[GLUTEN-12260][VL] Fix CheckOverflowTransformer using wrong child type for cast decision in Spark-33 by Xtpacz · Pull Request #12261 · apache/gluten

Xtpacz · 2026-06-08T03:45:12Z

What changes are proposed in this pull request?

CheckOverflowTransformer reads original.child.dataType to decide whether to insert a cast. For BinaryArithmetic, Spark's .dataType returns left.dataType rather than the arithmetic result type. After child transformers apply rescale optimizations, the actual output type may differ from the Spark-declared type, and the cast is wrongly skipped.
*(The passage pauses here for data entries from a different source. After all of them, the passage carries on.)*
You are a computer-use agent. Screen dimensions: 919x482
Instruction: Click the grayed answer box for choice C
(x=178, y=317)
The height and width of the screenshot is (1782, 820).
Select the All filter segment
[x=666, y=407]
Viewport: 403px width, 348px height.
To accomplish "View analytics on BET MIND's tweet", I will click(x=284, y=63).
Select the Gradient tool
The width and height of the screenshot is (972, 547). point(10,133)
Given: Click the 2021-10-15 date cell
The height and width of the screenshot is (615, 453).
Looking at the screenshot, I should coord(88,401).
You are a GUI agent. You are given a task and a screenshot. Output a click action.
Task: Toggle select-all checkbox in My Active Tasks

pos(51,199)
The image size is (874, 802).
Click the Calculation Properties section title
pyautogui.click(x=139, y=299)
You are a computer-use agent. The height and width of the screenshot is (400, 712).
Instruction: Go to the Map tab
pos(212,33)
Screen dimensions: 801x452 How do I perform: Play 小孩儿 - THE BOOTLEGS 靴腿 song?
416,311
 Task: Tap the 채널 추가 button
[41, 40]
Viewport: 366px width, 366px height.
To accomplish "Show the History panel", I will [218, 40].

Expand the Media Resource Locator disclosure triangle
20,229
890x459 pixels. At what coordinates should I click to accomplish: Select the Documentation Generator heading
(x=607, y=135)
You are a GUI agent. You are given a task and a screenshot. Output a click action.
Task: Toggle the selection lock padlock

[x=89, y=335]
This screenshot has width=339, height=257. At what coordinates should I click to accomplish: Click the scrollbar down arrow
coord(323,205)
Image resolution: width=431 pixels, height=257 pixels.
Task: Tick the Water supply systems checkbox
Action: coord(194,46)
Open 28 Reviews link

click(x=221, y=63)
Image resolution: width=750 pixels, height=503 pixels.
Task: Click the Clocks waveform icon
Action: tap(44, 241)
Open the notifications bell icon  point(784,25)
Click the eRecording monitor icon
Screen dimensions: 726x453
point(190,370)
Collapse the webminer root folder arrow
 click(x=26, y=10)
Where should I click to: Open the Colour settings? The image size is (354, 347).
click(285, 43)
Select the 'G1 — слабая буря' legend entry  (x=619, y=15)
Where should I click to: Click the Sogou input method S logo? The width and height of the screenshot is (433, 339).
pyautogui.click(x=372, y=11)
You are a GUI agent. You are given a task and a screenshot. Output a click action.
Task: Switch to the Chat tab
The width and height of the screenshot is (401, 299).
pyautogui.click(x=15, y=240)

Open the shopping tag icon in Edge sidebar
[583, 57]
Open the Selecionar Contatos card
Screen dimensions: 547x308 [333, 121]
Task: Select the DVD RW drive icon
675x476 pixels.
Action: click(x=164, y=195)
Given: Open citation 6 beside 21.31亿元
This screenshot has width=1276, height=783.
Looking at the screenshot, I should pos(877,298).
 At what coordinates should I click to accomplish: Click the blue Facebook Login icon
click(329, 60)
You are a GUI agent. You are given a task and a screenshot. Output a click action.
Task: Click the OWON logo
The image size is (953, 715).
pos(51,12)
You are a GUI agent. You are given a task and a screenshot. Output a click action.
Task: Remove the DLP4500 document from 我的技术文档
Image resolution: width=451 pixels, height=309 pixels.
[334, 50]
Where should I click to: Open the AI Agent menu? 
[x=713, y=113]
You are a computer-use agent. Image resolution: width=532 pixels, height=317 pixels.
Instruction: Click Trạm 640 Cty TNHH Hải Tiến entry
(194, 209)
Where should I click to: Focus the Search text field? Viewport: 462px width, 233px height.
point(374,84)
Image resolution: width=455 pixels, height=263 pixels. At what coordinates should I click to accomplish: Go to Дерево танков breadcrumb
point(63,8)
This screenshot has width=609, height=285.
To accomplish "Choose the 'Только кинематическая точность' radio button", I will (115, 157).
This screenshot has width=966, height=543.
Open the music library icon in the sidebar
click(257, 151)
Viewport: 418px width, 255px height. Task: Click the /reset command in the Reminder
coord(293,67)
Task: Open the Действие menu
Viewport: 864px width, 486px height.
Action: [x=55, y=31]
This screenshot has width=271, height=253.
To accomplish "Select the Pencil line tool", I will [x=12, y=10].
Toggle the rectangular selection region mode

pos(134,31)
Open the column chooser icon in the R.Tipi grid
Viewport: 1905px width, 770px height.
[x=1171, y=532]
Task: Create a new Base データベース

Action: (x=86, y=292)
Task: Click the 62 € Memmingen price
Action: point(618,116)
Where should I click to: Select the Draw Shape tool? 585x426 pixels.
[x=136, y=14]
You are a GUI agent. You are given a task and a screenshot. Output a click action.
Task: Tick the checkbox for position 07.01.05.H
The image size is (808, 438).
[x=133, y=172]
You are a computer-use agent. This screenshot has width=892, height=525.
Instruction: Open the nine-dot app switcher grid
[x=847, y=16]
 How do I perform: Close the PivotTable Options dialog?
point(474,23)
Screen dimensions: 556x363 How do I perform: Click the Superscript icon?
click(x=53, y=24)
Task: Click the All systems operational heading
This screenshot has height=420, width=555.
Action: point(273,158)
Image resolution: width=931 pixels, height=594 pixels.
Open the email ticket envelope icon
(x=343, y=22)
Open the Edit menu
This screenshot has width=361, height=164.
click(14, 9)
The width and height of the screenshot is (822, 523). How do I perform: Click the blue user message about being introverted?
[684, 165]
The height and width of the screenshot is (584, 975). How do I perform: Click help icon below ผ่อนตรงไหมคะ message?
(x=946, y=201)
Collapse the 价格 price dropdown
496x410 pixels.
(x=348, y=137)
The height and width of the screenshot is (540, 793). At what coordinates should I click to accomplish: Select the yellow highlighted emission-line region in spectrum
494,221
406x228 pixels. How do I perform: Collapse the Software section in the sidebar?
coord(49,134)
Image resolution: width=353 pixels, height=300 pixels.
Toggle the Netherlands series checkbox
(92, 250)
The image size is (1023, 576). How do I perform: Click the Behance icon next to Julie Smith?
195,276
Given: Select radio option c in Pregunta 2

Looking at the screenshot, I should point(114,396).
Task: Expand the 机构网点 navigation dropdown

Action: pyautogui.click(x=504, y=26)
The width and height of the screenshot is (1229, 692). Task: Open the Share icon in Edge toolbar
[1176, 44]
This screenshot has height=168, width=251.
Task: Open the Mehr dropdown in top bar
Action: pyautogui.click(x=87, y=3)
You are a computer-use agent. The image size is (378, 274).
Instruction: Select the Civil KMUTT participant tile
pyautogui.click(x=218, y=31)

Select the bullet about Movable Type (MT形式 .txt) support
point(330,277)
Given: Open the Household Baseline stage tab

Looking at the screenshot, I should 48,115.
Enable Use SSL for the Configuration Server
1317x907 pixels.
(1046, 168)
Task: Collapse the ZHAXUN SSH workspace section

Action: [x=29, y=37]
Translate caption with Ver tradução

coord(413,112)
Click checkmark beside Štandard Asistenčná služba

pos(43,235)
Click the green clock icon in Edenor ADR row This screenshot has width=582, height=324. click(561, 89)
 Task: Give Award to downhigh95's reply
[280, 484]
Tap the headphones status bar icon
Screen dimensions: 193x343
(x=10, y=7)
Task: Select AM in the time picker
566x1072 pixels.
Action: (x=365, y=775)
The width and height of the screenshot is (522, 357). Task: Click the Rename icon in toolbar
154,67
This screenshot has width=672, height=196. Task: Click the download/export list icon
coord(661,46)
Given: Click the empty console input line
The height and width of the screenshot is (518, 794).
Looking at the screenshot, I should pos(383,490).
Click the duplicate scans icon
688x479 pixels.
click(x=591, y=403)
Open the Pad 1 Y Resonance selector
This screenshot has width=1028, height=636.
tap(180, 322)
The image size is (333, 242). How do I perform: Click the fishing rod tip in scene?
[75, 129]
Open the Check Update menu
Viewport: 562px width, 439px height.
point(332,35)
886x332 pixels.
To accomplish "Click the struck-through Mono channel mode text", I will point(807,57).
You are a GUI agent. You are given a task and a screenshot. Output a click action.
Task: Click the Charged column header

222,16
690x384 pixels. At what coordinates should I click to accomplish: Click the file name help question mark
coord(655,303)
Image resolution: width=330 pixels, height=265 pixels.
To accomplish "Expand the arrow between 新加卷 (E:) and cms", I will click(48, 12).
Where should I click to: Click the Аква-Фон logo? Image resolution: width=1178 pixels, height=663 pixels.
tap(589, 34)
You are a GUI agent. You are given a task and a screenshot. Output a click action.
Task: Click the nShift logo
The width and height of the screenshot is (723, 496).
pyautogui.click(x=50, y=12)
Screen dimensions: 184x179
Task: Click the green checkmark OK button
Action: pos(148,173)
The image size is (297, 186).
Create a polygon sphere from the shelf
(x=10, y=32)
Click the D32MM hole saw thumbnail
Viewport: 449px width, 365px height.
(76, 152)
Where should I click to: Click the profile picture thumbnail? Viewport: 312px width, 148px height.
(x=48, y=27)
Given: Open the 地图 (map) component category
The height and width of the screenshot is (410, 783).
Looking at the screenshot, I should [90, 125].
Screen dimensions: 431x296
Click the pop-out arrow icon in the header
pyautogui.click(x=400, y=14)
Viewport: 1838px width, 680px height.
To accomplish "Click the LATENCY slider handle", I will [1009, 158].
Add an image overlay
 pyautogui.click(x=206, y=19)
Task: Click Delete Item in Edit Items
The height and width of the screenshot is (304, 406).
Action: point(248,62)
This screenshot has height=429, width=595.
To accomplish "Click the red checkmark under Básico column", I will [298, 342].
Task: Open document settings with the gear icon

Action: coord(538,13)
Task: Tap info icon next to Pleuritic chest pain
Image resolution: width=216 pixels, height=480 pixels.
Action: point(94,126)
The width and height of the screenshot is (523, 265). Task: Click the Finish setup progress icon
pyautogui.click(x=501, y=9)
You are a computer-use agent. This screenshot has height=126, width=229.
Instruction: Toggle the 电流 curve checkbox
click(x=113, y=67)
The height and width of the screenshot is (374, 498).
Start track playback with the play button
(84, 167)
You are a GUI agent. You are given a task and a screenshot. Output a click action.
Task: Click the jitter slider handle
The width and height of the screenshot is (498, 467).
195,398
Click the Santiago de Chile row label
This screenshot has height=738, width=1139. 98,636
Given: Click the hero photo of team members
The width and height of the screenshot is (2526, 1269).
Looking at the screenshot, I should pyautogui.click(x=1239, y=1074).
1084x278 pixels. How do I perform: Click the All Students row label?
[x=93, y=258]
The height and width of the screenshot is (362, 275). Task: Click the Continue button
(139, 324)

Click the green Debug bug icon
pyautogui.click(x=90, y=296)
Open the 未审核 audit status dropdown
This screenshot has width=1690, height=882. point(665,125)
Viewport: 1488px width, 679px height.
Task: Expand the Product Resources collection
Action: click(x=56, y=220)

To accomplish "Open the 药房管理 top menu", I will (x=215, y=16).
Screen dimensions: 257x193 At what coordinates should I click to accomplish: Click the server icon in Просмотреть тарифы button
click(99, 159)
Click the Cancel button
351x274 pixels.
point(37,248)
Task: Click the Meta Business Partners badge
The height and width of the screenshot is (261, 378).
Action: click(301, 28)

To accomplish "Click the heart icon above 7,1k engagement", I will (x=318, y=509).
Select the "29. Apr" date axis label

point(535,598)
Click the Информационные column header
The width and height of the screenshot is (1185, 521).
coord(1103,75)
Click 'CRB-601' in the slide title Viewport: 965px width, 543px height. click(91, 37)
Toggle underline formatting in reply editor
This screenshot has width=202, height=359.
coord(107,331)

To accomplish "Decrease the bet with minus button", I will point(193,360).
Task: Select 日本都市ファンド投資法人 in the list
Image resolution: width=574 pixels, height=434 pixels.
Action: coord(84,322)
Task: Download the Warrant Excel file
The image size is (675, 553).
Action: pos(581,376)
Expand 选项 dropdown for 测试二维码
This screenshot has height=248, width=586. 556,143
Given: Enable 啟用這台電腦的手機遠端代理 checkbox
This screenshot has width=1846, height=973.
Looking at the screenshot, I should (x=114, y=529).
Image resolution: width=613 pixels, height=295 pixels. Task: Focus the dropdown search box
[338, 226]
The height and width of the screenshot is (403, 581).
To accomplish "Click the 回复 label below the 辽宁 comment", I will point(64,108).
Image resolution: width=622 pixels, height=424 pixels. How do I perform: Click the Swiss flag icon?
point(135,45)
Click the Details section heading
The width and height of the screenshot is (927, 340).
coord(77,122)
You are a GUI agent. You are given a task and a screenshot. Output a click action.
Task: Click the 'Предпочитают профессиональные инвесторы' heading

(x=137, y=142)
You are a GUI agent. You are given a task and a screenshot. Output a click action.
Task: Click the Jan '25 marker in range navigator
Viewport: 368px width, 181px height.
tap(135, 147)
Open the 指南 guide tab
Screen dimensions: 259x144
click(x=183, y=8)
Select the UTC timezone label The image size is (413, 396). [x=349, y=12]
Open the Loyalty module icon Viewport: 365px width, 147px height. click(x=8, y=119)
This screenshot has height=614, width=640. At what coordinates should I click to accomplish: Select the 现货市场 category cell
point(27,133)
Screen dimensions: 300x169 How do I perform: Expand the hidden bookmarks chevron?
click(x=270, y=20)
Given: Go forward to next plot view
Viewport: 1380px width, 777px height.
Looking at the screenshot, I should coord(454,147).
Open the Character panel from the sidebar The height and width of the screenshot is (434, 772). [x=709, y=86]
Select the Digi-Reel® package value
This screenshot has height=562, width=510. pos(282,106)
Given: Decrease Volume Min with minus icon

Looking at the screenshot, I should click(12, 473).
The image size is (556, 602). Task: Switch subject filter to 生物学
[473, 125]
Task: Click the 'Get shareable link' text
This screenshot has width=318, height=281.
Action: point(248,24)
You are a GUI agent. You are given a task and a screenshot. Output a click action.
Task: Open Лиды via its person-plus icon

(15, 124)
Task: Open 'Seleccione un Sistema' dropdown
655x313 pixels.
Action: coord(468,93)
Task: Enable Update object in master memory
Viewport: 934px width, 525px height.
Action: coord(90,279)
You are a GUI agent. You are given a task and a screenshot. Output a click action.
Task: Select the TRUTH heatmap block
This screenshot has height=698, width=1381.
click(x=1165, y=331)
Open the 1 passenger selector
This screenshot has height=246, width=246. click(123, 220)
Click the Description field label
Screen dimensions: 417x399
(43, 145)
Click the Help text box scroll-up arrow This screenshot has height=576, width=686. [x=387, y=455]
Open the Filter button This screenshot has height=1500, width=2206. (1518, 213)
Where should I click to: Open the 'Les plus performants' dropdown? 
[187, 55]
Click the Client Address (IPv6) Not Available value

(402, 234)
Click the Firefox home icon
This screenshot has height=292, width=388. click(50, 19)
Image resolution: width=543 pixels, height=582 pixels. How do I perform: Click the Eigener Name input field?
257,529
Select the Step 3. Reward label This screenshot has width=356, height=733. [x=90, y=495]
The resulting substrait plan has decimal types that mismatch function signatures. Velox's SimpleFunction validation rejects it, and ColumnarPartialProjectRule falls the entire Project back to JVM. Result is correct (via fallback) but native acceleration is lost.

Reproducer

CREATE TABLE t1 (val BIGINT) USING parquet;
CREATE TABLE t2 (val BIGINT) USING parquet;
INSERT INTO t1 VALUES (200);
INSERT INTO t2 VALUES (100), (100), (100), (100), (100);

SELECT
    a.val,
    (a.val - COALESCE(SUM(b.val), 0) / 5.0)
        / (COALESCE(SUM(b.val), 0) / 5.0) AS growth_rate
FROM t1 a CROSS JOIN t2 b
GROUP BY a.val;

Root cause:

gluten/gluten-substrait/src/main/scala/org/apache/gluten/expression/UnaryExpressionTransformer.scala

Line 90 in fc90a79

original.child.dataType,

this read the Spark expression's declared type instead of the transformer's actual output type.

Fix

- original.child.dataType,
+ child.dataType,

How was this patch tested?

Before fix — Project falls back to JVM:

== Final Plan ==
* Project (17)                                         ← JVM, codegen id=3
+- VeloxColumnarToRow (16)                             ← extra C2R conversion
   +- ^ RegularHashAggregateExecTransformer (14)
      +- ^ VeloxBroadcastNestedLoopJoinExecTransformer (13)
         :- ^ InputIteratorTransformer (7)
         :  +- BroadcastQueryStage (5)
         :     +- ColumnarBroadcastExchange (4)
         :        +- RowToVeloxColumnar (3)
         :           +- * ColumnarToRow (2)
         :              +- BatchScan (1)
         +- ^ InputIteratorTransformer (12)
            +- RowToVeloxColumnar (10)
               +- * ColumnarToRow (9)
                  +- BatchScan (8)

After fix — Project runs natively in Velox:

== Final Plan ==
VeloxColumnarToRow (17)
+- ^ ProjectExecTransformer (15)                       ← native Velox Project
   +- ^ RegularHashAggregateExecTransformer (14)
      +- ^ VeloxBroadcastNestedLoopJoinExecTransformer (13)
         :- ^ InputIteratorTransformer (7)
         :  +- BroadcastQueryStage (5)
         :     +- ColumnarBroadcastExchange (4)
         :        +- RowToVeloxColumnar (3)
         :           +- * ColumnarToRow (2)
         :              +- BatchScan (1)
         +- ^ InputIteratorTransformer (12)
            +- RowToVeloxColumnar (10)
               +- * ColumnarToRow (9)
                  +- BatchScan (8)

Key differences:

Node (15) changes from Project (JVM, * = codegen) to ProjectExecTransformer (Velox native, ^ = transformer)
VeloxColumnarToRow moves from before Project (forced conversion to feed JVM) to after Project (deferred until output)
Aggregate→Project pipeline stays in Velox without breaking

github-actions · 2026-06-08T03:45:42Z

Run Gluten Clickhouse CI on x86

github-actions · 2026-06-08T06:37:27Z

Run Gluten Clickhouse CI on x86

github-actions · 2026-06-08T06:38:26Z

Run Gluten Clickhouse CI on x86

Xtpacz · 2026-06-08T06:47:14Z

@zhouyuan @philo-he could you have a look at the PR?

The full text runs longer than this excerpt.